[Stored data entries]
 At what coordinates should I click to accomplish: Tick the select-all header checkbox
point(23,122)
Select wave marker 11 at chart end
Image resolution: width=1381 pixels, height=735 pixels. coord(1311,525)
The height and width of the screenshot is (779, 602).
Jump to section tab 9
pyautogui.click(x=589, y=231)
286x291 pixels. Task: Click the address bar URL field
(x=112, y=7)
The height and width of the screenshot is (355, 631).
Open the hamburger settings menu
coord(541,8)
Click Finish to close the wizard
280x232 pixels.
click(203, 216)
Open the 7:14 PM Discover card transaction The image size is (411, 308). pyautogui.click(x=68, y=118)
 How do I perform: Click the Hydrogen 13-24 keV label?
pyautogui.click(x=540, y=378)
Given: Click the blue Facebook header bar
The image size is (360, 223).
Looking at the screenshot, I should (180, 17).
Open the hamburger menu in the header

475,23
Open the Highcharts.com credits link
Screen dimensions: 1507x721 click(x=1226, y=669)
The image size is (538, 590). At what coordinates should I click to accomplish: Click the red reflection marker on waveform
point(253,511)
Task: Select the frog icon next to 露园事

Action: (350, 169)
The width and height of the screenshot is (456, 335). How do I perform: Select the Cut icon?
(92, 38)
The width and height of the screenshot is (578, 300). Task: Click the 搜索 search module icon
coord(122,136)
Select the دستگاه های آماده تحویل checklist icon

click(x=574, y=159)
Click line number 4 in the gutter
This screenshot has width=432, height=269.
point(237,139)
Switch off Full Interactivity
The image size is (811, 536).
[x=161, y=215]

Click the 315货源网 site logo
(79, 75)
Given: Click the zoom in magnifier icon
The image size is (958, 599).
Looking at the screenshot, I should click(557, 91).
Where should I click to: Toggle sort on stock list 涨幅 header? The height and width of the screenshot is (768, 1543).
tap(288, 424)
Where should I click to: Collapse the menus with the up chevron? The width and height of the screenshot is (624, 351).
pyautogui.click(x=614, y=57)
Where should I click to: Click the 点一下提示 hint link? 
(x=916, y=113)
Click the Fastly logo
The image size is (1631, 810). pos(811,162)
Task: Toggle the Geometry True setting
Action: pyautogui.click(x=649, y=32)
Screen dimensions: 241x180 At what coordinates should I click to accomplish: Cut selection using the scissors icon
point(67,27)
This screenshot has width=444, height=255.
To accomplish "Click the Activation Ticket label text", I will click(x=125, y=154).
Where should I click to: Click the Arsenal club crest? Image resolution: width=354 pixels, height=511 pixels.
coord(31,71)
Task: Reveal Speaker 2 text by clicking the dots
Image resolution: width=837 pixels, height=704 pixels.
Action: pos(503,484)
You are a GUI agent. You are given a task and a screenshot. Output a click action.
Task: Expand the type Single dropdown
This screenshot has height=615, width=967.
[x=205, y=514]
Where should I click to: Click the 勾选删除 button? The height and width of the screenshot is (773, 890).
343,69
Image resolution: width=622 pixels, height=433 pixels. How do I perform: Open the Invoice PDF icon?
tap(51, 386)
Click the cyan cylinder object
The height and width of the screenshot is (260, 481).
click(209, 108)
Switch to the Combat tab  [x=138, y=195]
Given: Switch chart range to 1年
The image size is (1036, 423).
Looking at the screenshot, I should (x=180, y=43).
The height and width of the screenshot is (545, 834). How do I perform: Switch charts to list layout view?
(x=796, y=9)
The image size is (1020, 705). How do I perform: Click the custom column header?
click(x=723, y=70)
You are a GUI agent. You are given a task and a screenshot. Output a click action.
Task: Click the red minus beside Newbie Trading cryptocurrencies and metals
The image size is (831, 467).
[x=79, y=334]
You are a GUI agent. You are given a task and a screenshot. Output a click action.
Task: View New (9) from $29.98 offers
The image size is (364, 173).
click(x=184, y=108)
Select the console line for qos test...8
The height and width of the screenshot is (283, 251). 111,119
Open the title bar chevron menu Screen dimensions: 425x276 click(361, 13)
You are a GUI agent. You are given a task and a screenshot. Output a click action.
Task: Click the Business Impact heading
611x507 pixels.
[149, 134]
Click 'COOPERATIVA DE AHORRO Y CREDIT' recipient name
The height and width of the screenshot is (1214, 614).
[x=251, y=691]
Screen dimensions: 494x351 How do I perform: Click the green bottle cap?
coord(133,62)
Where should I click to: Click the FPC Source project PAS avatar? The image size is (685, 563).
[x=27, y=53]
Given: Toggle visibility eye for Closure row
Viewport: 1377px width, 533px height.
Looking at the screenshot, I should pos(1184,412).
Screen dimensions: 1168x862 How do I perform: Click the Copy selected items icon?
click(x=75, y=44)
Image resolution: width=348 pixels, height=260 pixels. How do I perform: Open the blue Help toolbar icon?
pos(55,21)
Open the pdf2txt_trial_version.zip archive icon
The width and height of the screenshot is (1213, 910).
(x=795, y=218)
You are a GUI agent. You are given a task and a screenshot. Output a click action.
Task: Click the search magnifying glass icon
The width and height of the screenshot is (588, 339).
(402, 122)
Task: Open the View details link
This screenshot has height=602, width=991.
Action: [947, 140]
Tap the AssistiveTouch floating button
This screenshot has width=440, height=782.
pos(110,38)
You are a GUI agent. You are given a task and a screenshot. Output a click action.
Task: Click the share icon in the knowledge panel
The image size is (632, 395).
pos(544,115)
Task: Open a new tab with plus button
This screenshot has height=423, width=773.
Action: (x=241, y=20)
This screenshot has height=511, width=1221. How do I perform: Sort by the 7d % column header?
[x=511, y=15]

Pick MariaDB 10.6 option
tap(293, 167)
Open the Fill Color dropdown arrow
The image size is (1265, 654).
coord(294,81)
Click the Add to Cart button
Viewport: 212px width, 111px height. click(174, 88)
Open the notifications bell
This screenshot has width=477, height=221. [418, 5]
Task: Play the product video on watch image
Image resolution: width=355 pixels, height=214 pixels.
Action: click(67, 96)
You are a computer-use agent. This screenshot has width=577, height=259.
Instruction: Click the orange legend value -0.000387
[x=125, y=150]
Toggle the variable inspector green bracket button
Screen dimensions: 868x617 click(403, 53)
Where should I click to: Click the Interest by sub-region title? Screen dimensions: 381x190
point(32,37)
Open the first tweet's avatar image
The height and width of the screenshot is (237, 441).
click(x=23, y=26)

• _What is needed_: Repeat the data. Keep every word the same.

• _Reply to the exercise_:
 At what coordinates should I click to accomplish: Tick the select-all header checkbox
point(23,122)
Select wave marker 11 at chart end
Image resolution: width=1381 pixels, height=735 pixels. coord(1311,525)
The height and width of the screenshot is (779, 602).
Jump to section tab 9
pyautogui.click(x=589, y=231)
286x291 pixels. Task: Click the address bar URL field
(x=112, y=7)
The height and width of the screenshot is (355, 631).
Open the hamburger settings menu
coord(541,8)
Click Finish to close the wizard
280x232 pixels.
click(203, 216)
Open the 7:14 PM Discover card transaction The image size is (411, 308). pyautogui.click(x=68, y=118)
 How do I perform: Click the Hydrogen 13-24 keV label?
pyautogui.click(x=540, y=378)
Given: Click the blue Facebook header bar
The image size is (360, 223).
Looking at the screenshot, I should (180, 17).
Open the hamburger menu in the header

475,23
Open the Highcharts.com credits link
Screen dimensions: 1507x721 click(x=1226, y=669)
The image size is (538, 590). At what coordinates should I click to accomplish: Click the red reflection marker on waveform
point(253,511)
Task: Select the frog icon next to 露园事

Action: (350, 169)
The width and height of the screenshot is (456, 335). How do I perform: Select the Cut icon?
(92, 38)
The width and height of the screenshot is (578, 300). Task: Click the 搜索 search module icon
coord(122,136)
Select the دستگاه های آماده تحویل checklist icon

click(x=574, y=159)
Click line number 4 in the gutter
This screenshot has width=432, height=269.
point(237,139)
Switch off Full Interactivity
The image size is (811, 536).
[x=161, y=215]

Click the 315货源网 site logo
(79, 75)
Given: Click the zoom in magnifier icon
The image size is (958, 599).
Looking at the screenshot, I should click(557, 91).
Where should I click to: Toggle sort on stock list 涨幅 header? The height and width of the screenshot is (768, 1543).
tap(288, 424)
Where should I click to: Collapse the menus with the up chevron? The width and height of the screenshot is (624, 351).
pyautogui.click(x=614, y=57)
Where should I click to: Click the 点一下提示 hint link? 
(x=916, y=113)
Click the Fastly logo
The image size is (1631, 810). pos(811,162)
Task: Toggle the Geometry True setting
Action: pyautogui.click(x=649, y=32)
Screen dimensions: 241x180 At what coordinates should I click to accomplish: Cut selection using the scissors icon
point(67,27)
This screenshot has width=444, height=255.
To accomplish "Click the Activation Ticket label text", I will click(x=125, y=154).
Where should I click to: Click the Arsenal club crest? Image resolution: width=354 pixels, height=511 pixels.
coord(31,71)
Task: Reveal Speaker 2 text by clicking the dots
Image resolution: width=837 pixels, height=704 pixels.
Action: pos(503,484)
You are a GUI agent. You are given a task and a screenshot. Output a click action.
Task: Expand the type Single dropdown
This screenshot has height=615, width=967.
[x=205, y=514]
Where should I click to: Click the 勾选删除 button? The height and width of the screenshot is (773, 890).
343,69
Image resolution: width=622 pixels, height=433 pixels. How do I perform: Open the Invoice PDF icon?
tap(51, 386)
Click the cyan cylinder object
The height and width of the screenshot is (260, 481).
click(209, 108)
Switch to the Combat tab  [x=138, y=195]
Given: Switch chart range to 1年
The image size is (1036, 423).
Looking at the screenshot, I should (x=180, y=43).
The height and width of the screenshot is (545, 834). How do I perform: Switch charts to list layout view?
(x=796, y=9)
The image size is (1020, 705). How do I perform: Click the custom column header?
click(x=723, y=70)
You are a GUI agent. You are given a task and a screenshot. Output a click action.
Task: Click the red minus beside Newbie Trading cryptocurrencies and metals
The image size is (831, 467).
[x=79, y=334]
You are a GUI agent. You are given a task and a screenshot. Output a click action.
Task: View New (9) from $29.98 offers
The image size is (364, 173).
click(x=184, y=108)
Select the console line for qos test...8
The height and width of the screenshot is (283, 251). 111,119
Open the title bar chevron menu Screen dimensions: 425x276 click(361, 13)
You are a GUI agent. You are given a task and a screenshot. Output a click action.
Task: Click the Business Impact heading
611x507 pixels.
[149, 134]
Click 'COOPERATIVA DE AHORRO Y CREDIT' recipient name
The height and width of the screenshot is (1214, 614).
[x=251, y=691]
Screen dimensions: 494x351 How do I perform: Click the green bottle cap?
coord(133,62)
Where should I click to: Click the FPC Source project PAS avatar? The image size is (685, 563).
[x=27, y=53]
Given: Toggle visibility eye for Closure row
Viewport: 1377px width, 533px height.
Looking at the screenshot, I should pos(1184,412).
Screen dimensions: 1168x862 How do I perform: Click the Copy selected items icon?
click(x=75, y=44)
Image resolution: width=348 pixels, height=260 pixels. How do I perform: Open the blue Help toolbar icon?
pos(55,21)
Open the pdf2txt_trial_version.zip archive icon
The width and height of the screenshot is (1213, 910).
(x=795, y=218)
You are a GUI agent. You are given a task and a screenshot. Output a click action.
Task: Click the search magnifying glass icon
The width and height of the screenshot is (588, 339).
(402, 122)
Task: Open the View details link
This screenshot has height=602, width=991.
Action: [947, 140]
Tap the AssistiveTouch floating button
This screenshot has width=440, height=782.
pos(110,38)
You are a GUI agent. You are given a task and a screenshot. Output a click action.
Task: Click the share icon in the knowledge panel
The image size is (632, 395).
pos(544,115)
Task: Open a new tab with plus button
This screenshot has height=423, width=773.
Action: (x=241, y=20)
This screenshot has height=511, width=1221. How do I perform: Sort by the 7d % column header?
[x=511, y=15]

Pick MariaDB 10.6 option
tap(293, 167)
Open the Fill Color dropdown arrow
The image size is (1265, 654).
coord(294,81)
Click the Add to Cart button
Viewport: 212px width, 111px height. click(174, 88)
Open the notifications bell
This screenshot has width=477, height=221. [418, 5]
Task: Play the product video on watch image
Image resolution: width=355 pixels, height=214 pixels.
Action: click(67, 96)
You are a computer-use agent. This screenshot has width=577, height=259.
Instruction: Click the orange legend value -0.000387
[x=125, y=150]
Toggle the variable inspector green bracket button
Screen dimensions: 868x617 click(403, 53)
Where should I click to: Click the Interest by sub-region title? Screen dimensions: 381x190
point(32,37)
Open the first tweet's avatar image
The height and width of the screenshot is (237, 441).
click(x=23, y=26)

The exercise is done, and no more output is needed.